**EXERCISE DATA:**
BEGIN
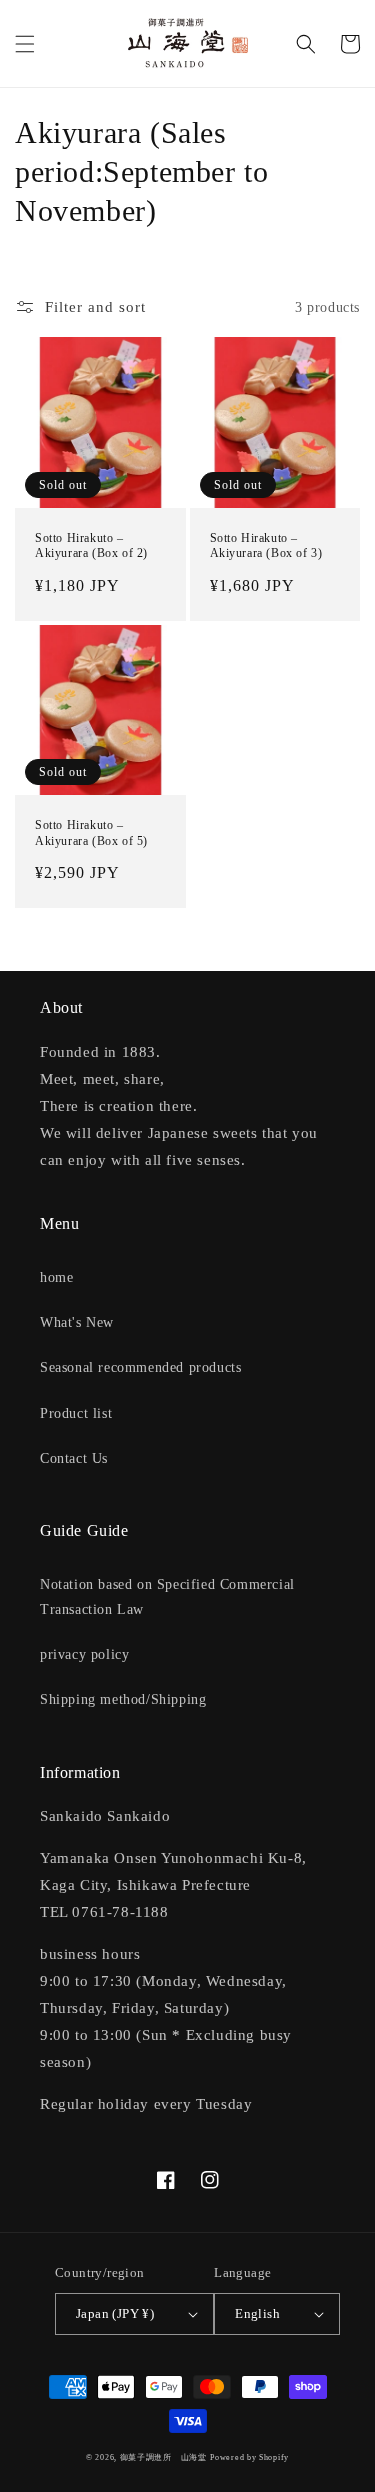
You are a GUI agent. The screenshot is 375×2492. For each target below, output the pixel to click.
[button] (25, 44)
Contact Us (74, 1458)
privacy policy (84, 1654)
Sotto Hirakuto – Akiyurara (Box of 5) (91, 833)
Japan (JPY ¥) (115, 2313)
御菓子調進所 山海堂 (163, 2457)
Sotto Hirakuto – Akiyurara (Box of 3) (266, 546)
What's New (77, 1322)
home (56, 1277)
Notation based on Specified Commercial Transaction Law (167, 1597)
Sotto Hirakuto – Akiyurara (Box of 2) (91, 546)
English (257, 2313)
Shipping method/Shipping (123, 1699)
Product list (76, 1413)
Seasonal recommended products (140, 1367)
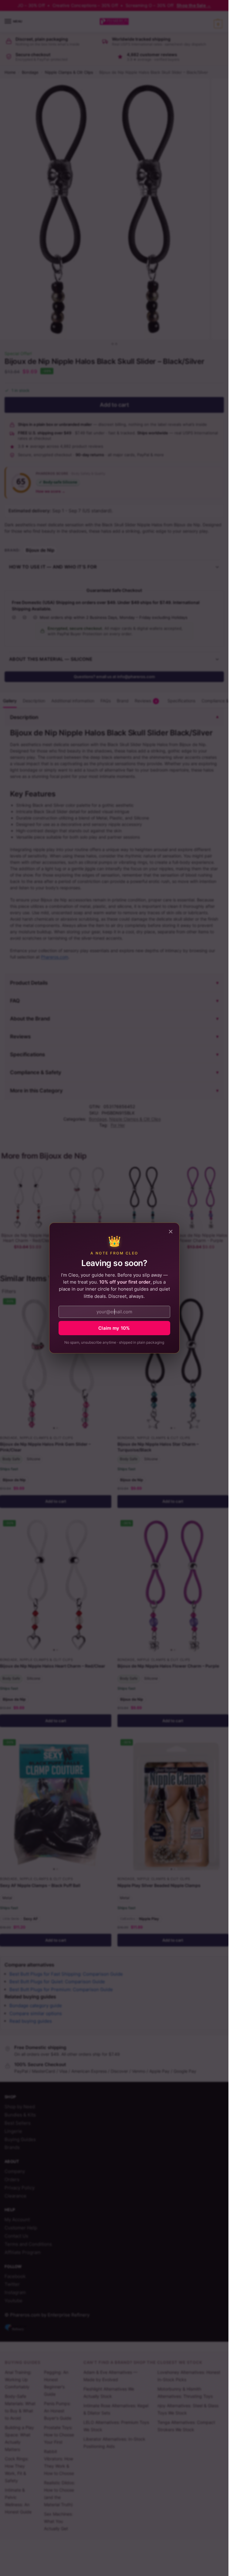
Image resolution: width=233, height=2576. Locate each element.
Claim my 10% (114, 1328)
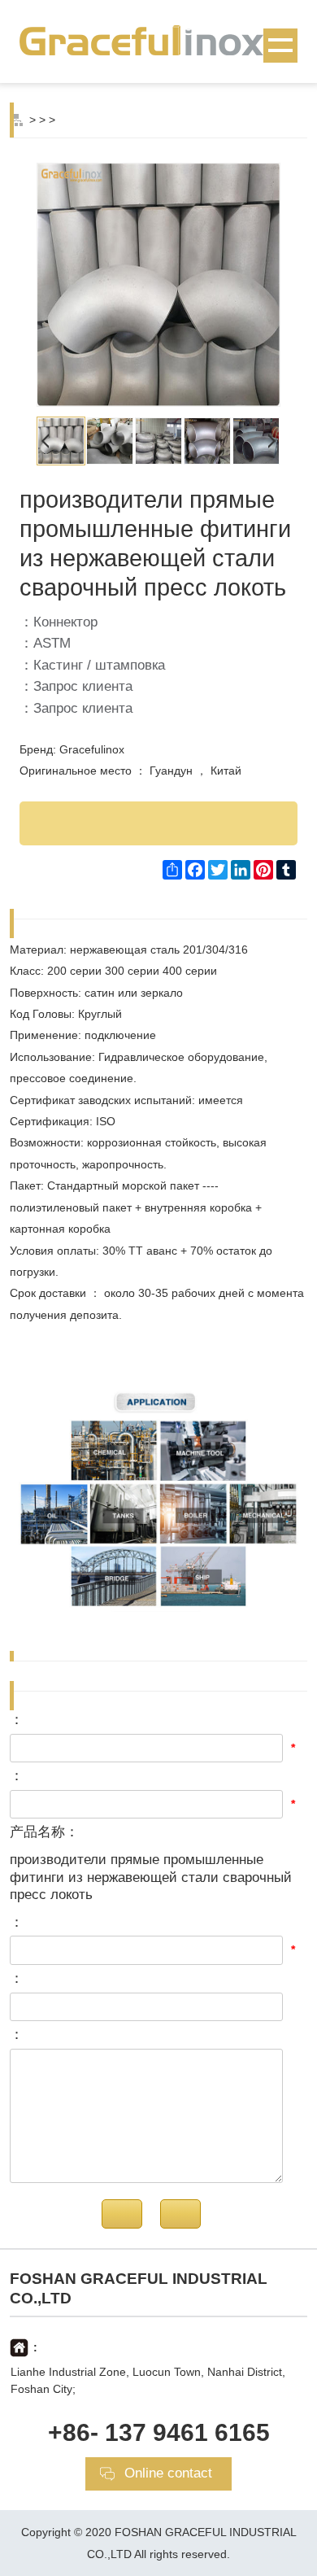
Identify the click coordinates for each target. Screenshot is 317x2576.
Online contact (168, 2473)
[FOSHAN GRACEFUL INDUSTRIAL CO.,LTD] (158, 39)
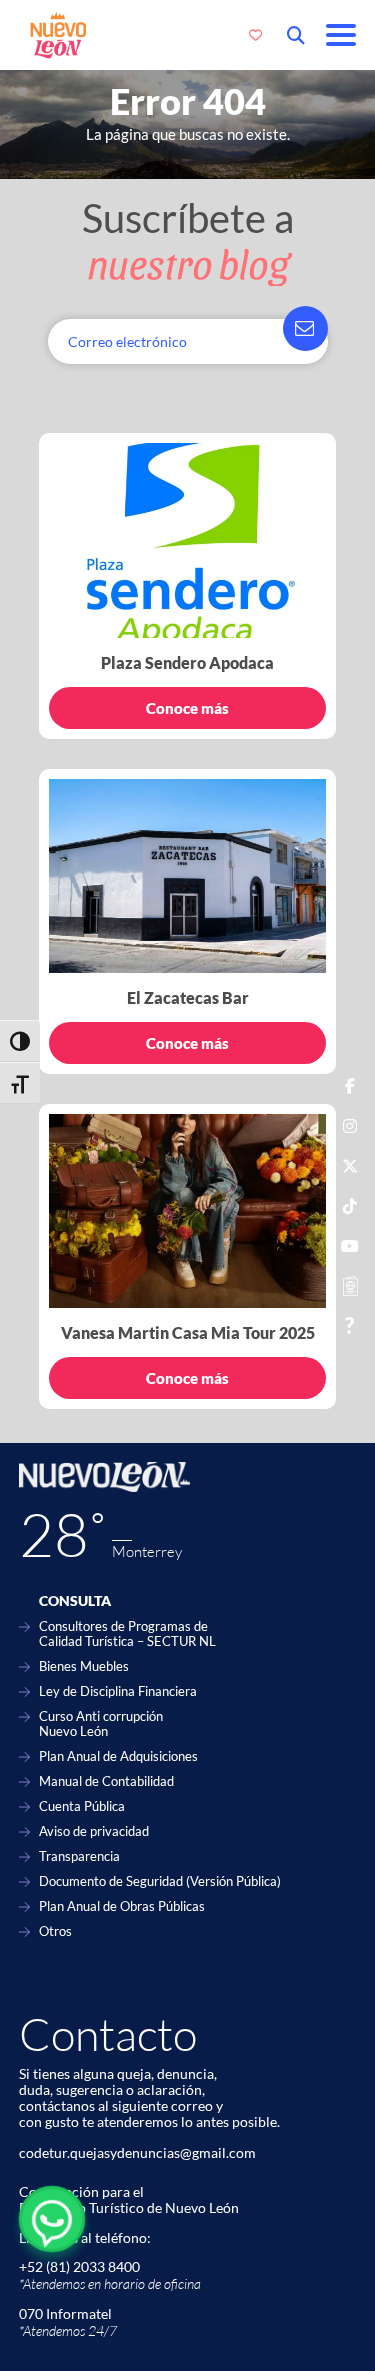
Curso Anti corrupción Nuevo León (101, 1724)
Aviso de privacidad (94, 1831)
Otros (55, 1931)
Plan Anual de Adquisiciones (118, 1756)
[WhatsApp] (52, 2219)
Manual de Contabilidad (106, 1781)
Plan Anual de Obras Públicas (122, 1906)
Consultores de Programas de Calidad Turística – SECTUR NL (127, 1634)
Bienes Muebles (84, 1666)
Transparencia (79, 1856)
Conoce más (187, 708)
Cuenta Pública (82, 1806)
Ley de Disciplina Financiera (118, 1691)
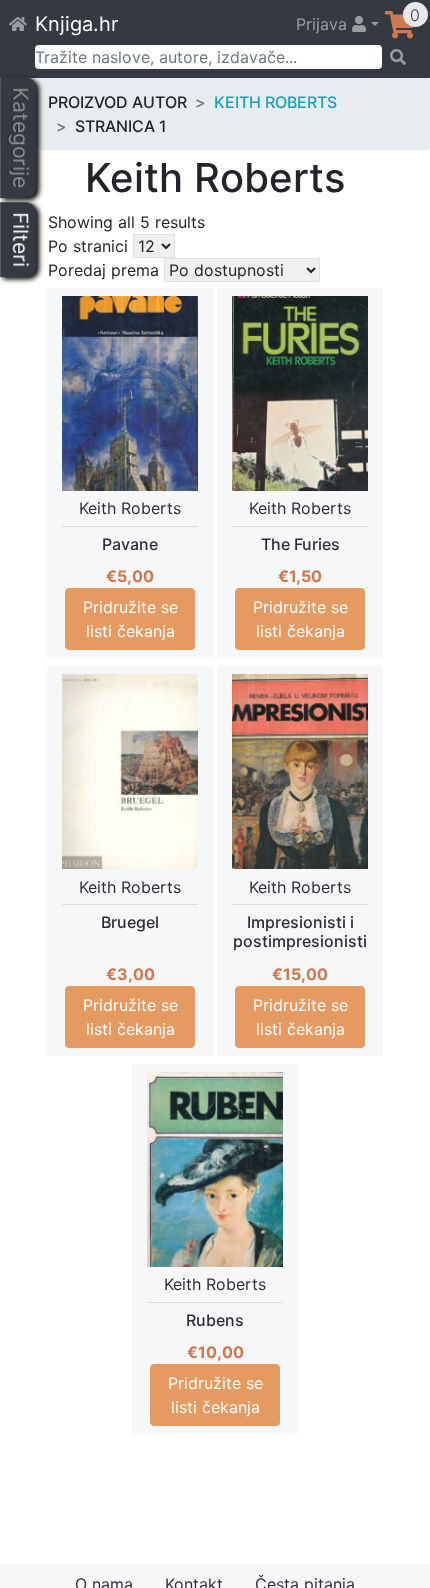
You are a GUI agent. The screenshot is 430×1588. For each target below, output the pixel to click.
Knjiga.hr (76, 24)
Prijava (324, 24)
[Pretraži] (399, 57)
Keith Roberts (275, 102)
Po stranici (88, 246)
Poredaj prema (103, 270)
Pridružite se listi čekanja (130, 619)
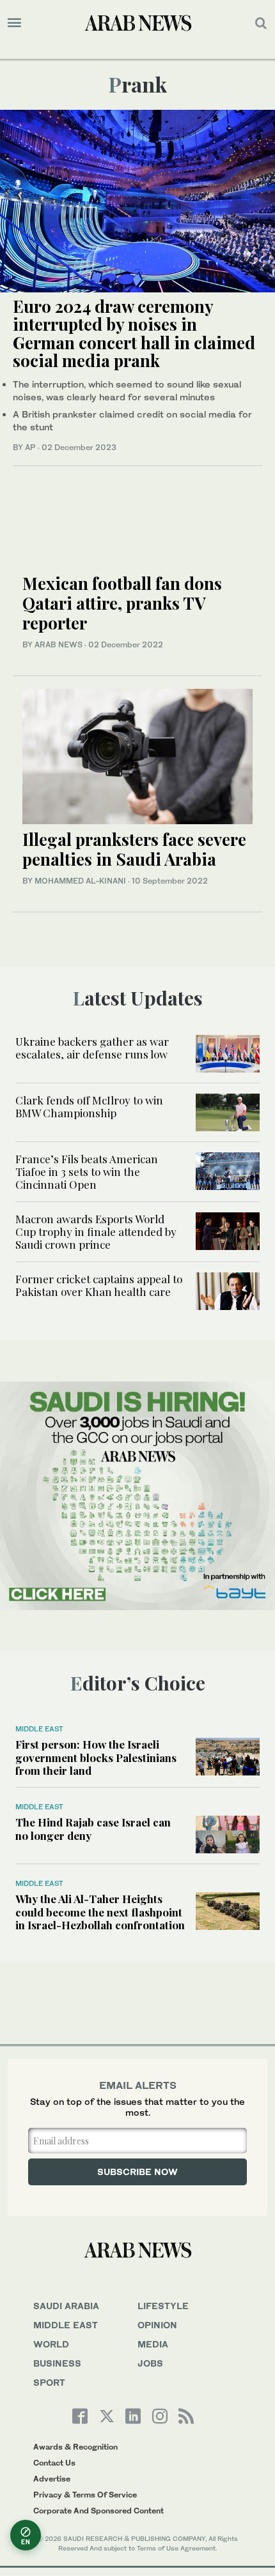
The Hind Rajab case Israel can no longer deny (93, 1828)
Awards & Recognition (75, 2447)
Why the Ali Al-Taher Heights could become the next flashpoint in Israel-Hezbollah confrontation (100, 1912)
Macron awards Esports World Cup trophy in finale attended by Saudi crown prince (96, 1232)
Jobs (150, 2363)
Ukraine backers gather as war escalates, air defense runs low (92, 1047)
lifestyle (163, 2305)
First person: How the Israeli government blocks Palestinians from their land (96, 1757)
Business (57, 2363)
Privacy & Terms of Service (85, 2494)
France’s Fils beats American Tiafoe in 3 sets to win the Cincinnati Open (86, 1172)
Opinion (157, 2324)
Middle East (39, 1728)
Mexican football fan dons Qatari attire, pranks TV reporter (122, 603)
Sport (49, 2382)
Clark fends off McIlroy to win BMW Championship (89, 1106)
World (51, 2344)
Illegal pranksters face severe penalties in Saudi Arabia (134, 849)
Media (153, 2344)
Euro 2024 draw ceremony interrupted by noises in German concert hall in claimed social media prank (134, 333)
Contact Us (54, 2462)
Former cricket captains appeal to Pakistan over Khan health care (98, 1285)
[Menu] (14, 23)
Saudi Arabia (66, 2305)
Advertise (51, 2478)
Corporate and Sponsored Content (98, 2510)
END
**WHAT IS REQUIRED:** What are the lines in the records above, word for word, from the one containing "御菓子調進所 山海堂 (163, 2457)" through the one containing "lifestyle (163, 2305)", both ends included and pictures left out?

**SOLVED PROBLEM:**
御菓子調進所 山海堂 (163, 2457)
Sotto Hirakuto – Akiyurara (Box of 3) (266, 546)
What's New (77, 1322)
home (56, 1277)
Notation based on Specified Commercial Transaction Law (167, 1597)
Sotto Hirakuto – Akiyurara (Box of 2) (91, 546)
English (257, 2313)
Shipping method/Shipping (123, 1699)
Product list (76, 1413)
Seasonal recommended products (140, 1367)
Image resolution: width=233, height=2576. Locate each element.
Claim my 10% (114, 1328)
Identify the click coordinates for each target. Screenshot is 317x2576.
Online contact (168, 2473)
[FOSHAN GRACEFUL INDUSTRIAL CO.,LTD] (158, 39)
Curso Anti corrupción Nuevo León (101, 1724)
Aviso de privacidad (94, 1831)
Otros (55, 1931)
Plan Anual de Adquisiciones (118, 1756)
[WhatsApp] (52, 2219)
Manual de Contabilidad (106, 1781)
Plan Anual de Obras Públicas (122, 1906)
Consultores de Programas de Calidad Turística – SECTUR NL (127, 1634)
Bienes Muebles (84, 1666)
Transparencia (79, 1856)
Conoce más (187, 708)
Cuenta Pública (82, 1806)
Ley de Disciplina Financiera (118, 1691)
You are a GUI agent. The screenshot is 430×1588. For each target below, output the pixel to click.
Knjiga.hr (76, 24)
Prijava (324, 24)
[Pretraži] (399, 57)
Keith Roberts (275, 102)
Po stranici (88, 246)
Poredaj prema (103, 270)
Pridružite se listi čekanja (130, 619)
The Hind Rajab case Israel can no longer deny (93, 1828)
Awards & Recognition (75, 2447)
Why the Ali Al-Taher Heights could become the next flashpoint in Israel-Hezbollah confrontation (100, 1912)
Macron awards Esports World Cup trophy in finale attended by Saudi crown prince (96, 1232)
Jobs (150, 2363)
Ukraine backers gather as war escalates, air defense runs low (92, 1047)
lifestyle (163, 2305)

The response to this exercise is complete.